Problem ->
According to the abstract below, how many hand joints in 3D space does CLIP-Hand3D retrieve?

Document excerpt ->
__________

Abstract:Contrastive Language-Image Pre-training (CLIP) starts to emerge in many computer vision tasks and has achieved promising performance. However, it remains underexplored whether CLIP can be generalized to 3D hand pose estimation, as bridging text prompts with pose-aware features presents significant challenges due to the discrete nature of joint positions in 3D space. In this paper, we make one of the first attempts to propose a novel 3D hand pose estimator from monocular images, dubbed as CLIP-Hand3D, which successfully bridges the gap between text prompts and irregular detailed pose distribution. In particular, the distribution order of hand joints in various 3D space directions is derived from pose labels, forming corresponding text prompts that are subsequently encoded into text representations. Simultaneously, 21 hand joints in the 3D space are retrieved, and their spatial distribution (in x, y, and z axes) is encoded to form pose-aware features. Subsequently, we maximize semantic consistency for a pair of pose-text features following a CLIP-based contrastive learning paradigm. Furthermore, a coarse-to-fine mesh regressor is designed, which is capable of effectively querying joint-aware cues from the feature pyramid. Extensive experiments on several public hand benchmarks show that the proposed model attains a significantly faster inference speed while achieving state-of-the-art performance compared to methods utilizing the similar scale backbone.

__________

Dataset section ->
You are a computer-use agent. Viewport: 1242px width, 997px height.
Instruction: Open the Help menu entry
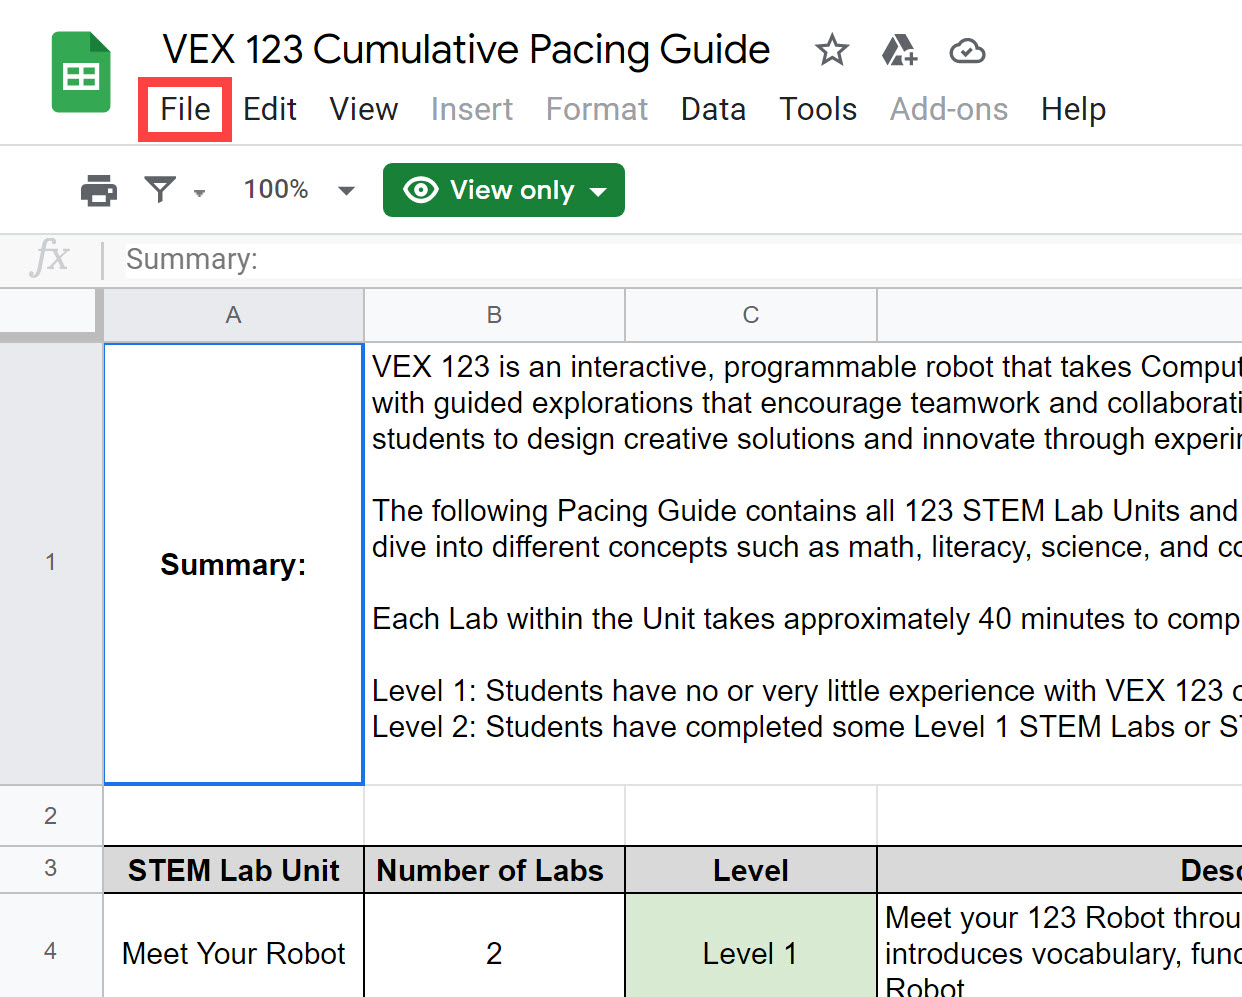coord(1073,109)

__________

Solution for this problem ->
21 hand joints.